▶ **Exercise instructions**: Please filter the entries and return only the lines that include "computer".

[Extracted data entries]

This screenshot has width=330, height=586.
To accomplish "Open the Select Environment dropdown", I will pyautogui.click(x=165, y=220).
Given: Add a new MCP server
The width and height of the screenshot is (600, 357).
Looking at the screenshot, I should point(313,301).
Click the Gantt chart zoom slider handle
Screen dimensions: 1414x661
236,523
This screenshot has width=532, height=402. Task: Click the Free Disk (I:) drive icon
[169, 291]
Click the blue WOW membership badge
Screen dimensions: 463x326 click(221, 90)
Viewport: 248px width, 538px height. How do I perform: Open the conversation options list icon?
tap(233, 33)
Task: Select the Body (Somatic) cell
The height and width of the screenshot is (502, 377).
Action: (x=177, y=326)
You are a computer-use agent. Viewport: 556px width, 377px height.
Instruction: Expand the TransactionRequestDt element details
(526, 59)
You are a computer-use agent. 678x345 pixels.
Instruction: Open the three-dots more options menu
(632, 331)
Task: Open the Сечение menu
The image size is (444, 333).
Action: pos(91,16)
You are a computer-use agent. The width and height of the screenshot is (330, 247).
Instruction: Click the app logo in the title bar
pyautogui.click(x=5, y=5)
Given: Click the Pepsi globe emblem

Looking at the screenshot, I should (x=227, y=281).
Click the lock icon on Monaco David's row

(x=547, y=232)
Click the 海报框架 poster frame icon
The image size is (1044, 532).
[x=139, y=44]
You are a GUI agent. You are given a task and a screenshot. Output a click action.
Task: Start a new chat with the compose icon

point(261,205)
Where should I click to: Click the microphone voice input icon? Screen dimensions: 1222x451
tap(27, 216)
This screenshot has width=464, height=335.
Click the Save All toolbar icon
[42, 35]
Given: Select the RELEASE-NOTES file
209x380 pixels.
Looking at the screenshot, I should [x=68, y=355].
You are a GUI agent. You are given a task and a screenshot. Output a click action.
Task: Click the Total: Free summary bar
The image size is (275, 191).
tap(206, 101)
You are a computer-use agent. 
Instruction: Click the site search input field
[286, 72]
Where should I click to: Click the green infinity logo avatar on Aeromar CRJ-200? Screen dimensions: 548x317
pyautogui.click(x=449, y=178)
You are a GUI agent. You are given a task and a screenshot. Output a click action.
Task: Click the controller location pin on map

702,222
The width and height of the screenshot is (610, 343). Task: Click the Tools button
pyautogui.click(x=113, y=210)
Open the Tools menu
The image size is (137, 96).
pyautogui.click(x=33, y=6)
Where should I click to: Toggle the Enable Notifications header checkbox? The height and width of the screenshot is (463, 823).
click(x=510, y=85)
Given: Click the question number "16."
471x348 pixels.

▶ **Answer to this problem**:
You are a computer-use agent. Viewport: 556px width, 377px height.
You are a computer-use agent. 678x345 pixels.
You are a computer-use agent. The width and height of the screenshot is (330, 247).
You are a computer-use agent. 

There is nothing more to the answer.